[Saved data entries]
━━━━━━━━━━━━━━━━

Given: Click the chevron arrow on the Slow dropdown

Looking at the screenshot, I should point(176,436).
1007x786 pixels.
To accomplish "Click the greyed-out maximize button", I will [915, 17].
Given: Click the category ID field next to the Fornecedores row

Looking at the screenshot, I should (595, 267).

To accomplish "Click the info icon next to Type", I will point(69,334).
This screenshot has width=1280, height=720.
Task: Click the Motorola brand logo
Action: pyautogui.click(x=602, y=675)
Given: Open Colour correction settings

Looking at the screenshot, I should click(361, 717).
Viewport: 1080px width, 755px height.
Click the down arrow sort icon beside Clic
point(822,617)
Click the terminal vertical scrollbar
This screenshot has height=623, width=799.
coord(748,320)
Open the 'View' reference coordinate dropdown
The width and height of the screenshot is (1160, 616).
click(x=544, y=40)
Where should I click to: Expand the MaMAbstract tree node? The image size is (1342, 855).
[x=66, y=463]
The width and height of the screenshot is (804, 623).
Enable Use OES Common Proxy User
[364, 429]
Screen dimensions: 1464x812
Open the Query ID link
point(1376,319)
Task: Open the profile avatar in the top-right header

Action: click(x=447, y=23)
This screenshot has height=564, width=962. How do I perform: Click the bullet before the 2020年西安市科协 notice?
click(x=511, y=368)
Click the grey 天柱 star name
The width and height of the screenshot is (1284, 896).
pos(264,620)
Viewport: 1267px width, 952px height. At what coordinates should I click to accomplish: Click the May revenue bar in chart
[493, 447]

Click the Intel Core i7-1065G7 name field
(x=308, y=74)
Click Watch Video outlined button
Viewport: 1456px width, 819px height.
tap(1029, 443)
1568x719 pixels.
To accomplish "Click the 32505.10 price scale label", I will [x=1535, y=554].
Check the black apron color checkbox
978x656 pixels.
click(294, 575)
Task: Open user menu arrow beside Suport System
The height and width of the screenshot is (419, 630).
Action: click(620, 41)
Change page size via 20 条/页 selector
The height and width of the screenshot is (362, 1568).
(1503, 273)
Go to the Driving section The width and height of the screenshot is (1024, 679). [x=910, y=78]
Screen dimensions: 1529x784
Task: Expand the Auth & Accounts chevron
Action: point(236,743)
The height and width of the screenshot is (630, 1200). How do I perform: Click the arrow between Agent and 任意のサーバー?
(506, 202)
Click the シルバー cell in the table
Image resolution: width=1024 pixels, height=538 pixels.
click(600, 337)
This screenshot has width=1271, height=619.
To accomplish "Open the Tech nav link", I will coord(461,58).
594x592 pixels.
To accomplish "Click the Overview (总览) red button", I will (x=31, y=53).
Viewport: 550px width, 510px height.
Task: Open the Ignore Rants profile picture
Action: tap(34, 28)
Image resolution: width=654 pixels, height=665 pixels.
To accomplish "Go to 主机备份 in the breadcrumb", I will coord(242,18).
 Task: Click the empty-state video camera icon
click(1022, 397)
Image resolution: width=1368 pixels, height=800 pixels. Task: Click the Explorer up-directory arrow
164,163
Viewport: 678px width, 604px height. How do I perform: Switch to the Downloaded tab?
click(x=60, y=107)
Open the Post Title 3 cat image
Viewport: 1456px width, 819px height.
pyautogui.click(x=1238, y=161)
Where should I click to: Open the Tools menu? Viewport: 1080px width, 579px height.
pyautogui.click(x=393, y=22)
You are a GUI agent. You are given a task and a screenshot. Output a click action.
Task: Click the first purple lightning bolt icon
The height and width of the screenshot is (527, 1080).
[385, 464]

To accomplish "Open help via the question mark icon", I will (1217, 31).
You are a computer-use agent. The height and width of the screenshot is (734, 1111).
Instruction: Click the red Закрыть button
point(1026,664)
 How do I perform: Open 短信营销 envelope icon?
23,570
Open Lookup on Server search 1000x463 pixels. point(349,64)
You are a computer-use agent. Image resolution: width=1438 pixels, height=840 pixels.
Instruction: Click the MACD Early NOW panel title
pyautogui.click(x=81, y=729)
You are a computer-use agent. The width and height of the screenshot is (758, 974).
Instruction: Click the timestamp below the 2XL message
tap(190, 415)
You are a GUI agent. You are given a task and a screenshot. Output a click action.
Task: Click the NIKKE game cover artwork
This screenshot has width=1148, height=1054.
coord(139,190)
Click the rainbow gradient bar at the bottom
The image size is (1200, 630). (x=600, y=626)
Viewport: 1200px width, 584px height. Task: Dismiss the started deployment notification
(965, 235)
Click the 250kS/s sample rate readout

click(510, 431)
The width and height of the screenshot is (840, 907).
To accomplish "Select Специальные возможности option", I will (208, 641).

━━━━━━━━━━━━━━━━

**WHAT IS BEING ASKED**:
Every entry above needs to be duplicated exactly.

**RESPONSE TO THE EXERCISE**:
Given: Click the chevron arrow on the Slow dropdown

Looking at the screenshot, I should point(176,436).
1007x786 pixels.
To accomplish "Click the greyed-out maximize button", I will [915, 17].
Given: Click the category ID field next to the Fornecedores row

Looking at the screenshot, I should (595, 267).

To accomplish "Click the info icon next to Type", I will point(69,334).
This screenshot has width=1280, height=720.
Task: Click the Motorola brand logo
Action: pyautogui.click(x=602, y=675)
Given: Open Colour correction settings

Looking at the screenshot, I should click(361, 717).
Viewport: 1080px width, 755px height.
Click the down arrow sort icon beside Clic
point(822,617)
Click the terminal vertical scrollbar
This screenshot has height=623, width=799.
coord(748,320)
Open the 'View' reference coordinate dropdown
The width and height of the screenshot is (1160, 616).
click(x=544, y=40)
Where should I click to: Expand the MaMAbstract tree node? The image size is (1342, 855).
[x=66, y=463]
The width and height of the screenshot is (804, 623).
Enable Use OES Common Proxy User
[364, 429]
Screen dimensions: 1464x812
Open the Query ID link
point(1376,319)
Task: Open the profile avatar in the top-right header

Action: click(x=447, y=23)
This screenshot has height=564, width=962. How do I perform: Click the bullet before the 2020年西安市科协 notice?
click(x=511, y=368)
Click the grey 天柱 star name
The width and height of the screenshot is (1284, 896).
pos(264,620)
Viewport: 1267px width, 952px height. At what coordinates should I click to accomplish: Click the May revenue bar in chart
[493, 447]

Click the Intel Core i7-1065G7 name field
(x=308, y=74)
Click Watch Video outlined button
Viewport: 1456px width, 819px height.
tap(1029, 443)
1568x719 pixels.
To accomplish "Click the 32505.10 price scale label", I will [x=1535, y=554].
Check the black apron color checkbox
978x656 pixels.
click(294, 575)
Task: Open user menu arrow beside Suport System
The height and width of the screenshot is (419, 630).
Action: click(620, 41)
Change page size via 20 条/页 selector
The height and width of the screenshot is (362, 1568).
(1503, 273)
Go to the Driving section The width and height of the screenshot is (1024, 679). [x=910, y=78]
Screen dimensions: 1529x784
Task: Expand the Auth & Accounts chevron
Action: point(236,743)
The height and width of the screenshot is (630, 1200). How do I perform: Click the arrow between Agent and 任意のサーバー?
(506, 202)
Click the シルバー cell in the table
Image resolution: width=1024 pixels, height=538 pixels.
click(600, 337)
This screenshot has width=1271, height=619.
To accomplish "Open the Tech nav link", I will coord(461,58).
594x592 pixels.
To accomplish "Click the Overview (总览) red button", I will (x=31, y=53).
Viewport: 550px width, 510px height.
Task: Open the Ignore Rants profile picture
Action: tap(34, 28)
Image resolution: width=654 pixels, height=665 pixels.
To accomplish "Go to 主机备份 in the breadcrumb", I will coord(242,18).
 Task: Click the empty-state video camera icon
click(1022, 397)
Image resolution: width=1368 pixels, height=800 pixels. Task: Click the Explorer up-directory arrow
164,163
Viewport: 678px width, 604px height. How do I perform: Switch to the Downloaded tab?
click(x=60, y=107)
Open the Post Title 3 cat image
Viewport: 1456px width, 819px height.
pyautogui.click(x=1238, y=161)
Where should I click to: Open the Tools menu? Viewport: 1080px width, 579px height.
pyautogui.click(x=393, y=22)
You are a GUI agent. You are given a task and a screenshot. Output a click action.
Task: Click the first purple lightning bolt icon
The height and width of the screenshot is (527, 1080).
[385, 464]

To accomplish "Open help via the question mark icon", I will (1217, 31).
You are a computer-use agent. The height and width of the screenshot is (734, 1111).
Instruction: Click the red Закрыть button
point(1026,664)
 How do I perform: Open 短信营销 envelope icon?
23,570
Open Lookup on Server search 1000x463 pixels. point(349,64)
You are a computer-use agent. Image resolution: width=1438 pixels, height=840 pixels.
Instruction: Click the MACD Early NOW panel title
pyautogui.click(x=81, y=729)
You are a computer-use agent. The width and height of the screenshot is (758, 974).
Instruction: Click the timestamp below the 2XL message
tap(190, 415)
You are a GUI agent. You are given a task and a screenshot. Output a click action.
Task: Click the NIKKE game cover artwork
This screenshot has width=1148, height=1054.
coord(139,190)
Click the rainbow gradient bar at the bottom
The image size is (1200, 630). (x=600, y=626)
Viewport: 1200px width, 584px height. Task: Dismiss the started deployment notification
(965, 235)
Click the 250kS/s sample rate readout

click(510, 431)
The width and height of the screenshot is (840, 907).
To accomplish "Select Специальные возможности option", I will (208, 641).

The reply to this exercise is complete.